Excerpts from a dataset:
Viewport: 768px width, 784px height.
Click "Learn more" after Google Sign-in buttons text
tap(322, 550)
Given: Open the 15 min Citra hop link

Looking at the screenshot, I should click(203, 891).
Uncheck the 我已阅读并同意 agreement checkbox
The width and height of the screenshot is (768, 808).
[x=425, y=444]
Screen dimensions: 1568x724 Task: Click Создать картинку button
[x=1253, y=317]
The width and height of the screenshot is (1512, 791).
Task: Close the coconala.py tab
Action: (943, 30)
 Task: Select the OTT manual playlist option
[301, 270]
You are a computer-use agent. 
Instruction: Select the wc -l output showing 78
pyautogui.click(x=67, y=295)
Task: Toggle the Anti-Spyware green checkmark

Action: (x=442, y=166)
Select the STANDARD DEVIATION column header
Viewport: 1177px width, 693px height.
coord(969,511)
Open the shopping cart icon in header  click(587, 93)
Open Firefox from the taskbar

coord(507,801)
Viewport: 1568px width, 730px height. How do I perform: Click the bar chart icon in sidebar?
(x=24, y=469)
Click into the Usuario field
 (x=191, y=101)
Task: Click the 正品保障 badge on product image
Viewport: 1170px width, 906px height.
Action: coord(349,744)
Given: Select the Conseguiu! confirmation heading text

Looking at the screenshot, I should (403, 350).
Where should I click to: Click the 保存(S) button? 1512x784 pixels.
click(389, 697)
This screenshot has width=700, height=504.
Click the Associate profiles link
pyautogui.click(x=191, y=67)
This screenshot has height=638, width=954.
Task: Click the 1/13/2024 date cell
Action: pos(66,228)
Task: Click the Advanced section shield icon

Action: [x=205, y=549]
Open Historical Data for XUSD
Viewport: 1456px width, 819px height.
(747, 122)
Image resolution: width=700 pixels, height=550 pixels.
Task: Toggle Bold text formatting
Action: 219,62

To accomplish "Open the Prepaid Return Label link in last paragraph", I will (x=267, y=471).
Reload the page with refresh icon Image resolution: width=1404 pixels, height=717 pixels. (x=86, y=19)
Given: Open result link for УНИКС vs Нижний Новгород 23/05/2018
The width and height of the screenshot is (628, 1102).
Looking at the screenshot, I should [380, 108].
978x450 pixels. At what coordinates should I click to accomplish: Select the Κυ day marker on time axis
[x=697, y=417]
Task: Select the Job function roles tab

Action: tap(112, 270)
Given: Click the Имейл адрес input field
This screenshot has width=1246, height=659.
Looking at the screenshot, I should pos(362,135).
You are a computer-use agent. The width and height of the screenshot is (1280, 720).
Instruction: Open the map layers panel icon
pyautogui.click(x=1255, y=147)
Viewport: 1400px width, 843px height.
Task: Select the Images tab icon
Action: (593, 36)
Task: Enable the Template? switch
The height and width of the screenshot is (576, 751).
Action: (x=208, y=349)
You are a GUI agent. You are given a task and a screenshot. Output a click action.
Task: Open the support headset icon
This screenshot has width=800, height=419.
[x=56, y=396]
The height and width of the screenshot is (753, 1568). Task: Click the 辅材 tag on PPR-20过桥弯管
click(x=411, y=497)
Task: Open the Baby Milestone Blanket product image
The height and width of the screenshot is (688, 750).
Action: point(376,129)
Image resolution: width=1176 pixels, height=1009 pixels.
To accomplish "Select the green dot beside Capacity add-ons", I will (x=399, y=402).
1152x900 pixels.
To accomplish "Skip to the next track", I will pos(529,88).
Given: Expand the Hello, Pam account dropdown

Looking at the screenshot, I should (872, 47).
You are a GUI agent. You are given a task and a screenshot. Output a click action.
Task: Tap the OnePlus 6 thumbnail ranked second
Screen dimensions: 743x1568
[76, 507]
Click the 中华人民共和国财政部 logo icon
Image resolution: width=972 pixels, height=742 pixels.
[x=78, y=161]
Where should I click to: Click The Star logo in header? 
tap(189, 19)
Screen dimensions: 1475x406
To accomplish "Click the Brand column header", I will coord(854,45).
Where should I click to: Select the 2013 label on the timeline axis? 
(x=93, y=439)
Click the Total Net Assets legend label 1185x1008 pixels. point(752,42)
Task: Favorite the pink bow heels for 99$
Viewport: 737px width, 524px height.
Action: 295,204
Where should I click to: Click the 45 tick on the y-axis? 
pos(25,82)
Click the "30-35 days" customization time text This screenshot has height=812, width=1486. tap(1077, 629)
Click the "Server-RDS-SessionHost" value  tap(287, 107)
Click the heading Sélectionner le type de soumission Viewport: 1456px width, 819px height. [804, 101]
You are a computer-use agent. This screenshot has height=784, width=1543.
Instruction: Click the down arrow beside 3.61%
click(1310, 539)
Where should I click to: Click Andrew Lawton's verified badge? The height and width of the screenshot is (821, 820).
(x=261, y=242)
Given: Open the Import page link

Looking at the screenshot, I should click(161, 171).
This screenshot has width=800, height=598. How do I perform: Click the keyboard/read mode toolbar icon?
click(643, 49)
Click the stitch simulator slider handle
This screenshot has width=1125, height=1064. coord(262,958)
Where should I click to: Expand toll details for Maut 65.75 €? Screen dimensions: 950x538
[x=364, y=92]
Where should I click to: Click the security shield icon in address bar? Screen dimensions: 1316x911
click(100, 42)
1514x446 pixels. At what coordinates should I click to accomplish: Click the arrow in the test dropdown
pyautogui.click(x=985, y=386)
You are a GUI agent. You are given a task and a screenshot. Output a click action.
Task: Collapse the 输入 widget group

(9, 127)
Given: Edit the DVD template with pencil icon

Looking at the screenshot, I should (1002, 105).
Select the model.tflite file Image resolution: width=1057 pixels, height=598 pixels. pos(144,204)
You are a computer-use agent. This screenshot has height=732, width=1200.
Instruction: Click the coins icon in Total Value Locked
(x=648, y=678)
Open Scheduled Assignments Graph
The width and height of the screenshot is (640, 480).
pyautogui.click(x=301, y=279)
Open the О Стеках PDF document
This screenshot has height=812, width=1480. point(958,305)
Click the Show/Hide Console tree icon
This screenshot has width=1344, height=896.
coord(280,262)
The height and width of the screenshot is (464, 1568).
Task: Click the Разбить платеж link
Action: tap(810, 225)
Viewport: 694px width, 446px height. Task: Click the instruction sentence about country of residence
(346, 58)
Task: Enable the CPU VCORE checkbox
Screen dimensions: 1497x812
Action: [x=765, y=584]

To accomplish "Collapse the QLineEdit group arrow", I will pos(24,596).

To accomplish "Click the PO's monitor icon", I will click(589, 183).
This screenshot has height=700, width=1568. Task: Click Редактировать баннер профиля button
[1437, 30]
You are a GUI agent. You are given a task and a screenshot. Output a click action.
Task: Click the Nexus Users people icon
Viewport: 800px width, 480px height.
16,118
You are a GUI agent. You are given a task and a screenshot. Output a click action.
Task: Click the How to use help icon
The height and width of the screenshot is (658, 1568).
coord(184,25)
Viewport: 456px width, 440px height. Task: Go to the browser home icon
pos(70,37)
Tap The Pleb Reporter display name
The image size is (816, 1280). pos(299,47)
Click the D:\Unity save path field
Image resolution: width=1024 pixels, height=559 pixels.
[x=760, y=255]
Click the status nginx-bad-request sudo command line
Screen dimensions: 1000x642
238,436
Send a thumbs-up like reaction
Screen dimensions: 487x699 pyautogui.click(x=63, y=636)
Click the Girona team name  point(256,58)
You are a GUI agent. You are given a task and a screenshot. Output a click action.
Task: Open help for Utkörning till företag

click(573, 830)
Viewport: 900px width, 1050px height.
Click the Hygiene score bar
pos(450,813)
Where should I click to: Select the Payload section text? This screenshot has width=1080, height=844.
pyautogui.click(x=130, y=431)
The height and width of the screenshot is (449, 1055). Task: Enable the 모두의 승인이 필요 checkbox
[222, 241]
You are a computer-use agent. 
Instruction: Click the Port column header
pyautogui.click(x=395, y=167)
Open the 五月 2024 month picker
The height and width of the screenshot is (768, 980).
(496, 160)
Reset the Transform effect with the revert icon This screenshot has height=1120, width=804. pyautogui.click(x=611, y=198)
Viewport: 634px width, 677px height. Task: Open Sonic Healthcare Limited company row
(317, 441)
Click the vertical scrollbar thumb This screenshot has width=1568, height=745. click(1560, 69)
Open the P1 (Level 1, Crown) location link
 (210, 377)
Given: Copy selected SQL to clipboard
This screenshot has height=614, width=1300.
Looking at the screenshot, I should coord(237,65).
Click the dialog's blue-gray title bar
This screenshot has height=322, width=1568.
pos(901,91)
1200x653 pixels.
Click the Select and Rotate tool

Task goal:
Wherever the string "will" appears in the data above, report the whole line.

Worked solution:
To accomplish "Open the Prepaid Return Label link in last paragraph", I will (x=267, y=471).
To accomplish "Select the green dot beside Capacity add-ons", I will (x=399, y=402).
To accomplish "Skip to the next track", I will pos(529,88).
To accomplish "Click the Brand column header", I will coord(854,45).
To accomplish "Collapse the QLineEdit group arrow", I will pos(24,596).
To accomplish "Click the PO's monitor icon", I will click(589, 183).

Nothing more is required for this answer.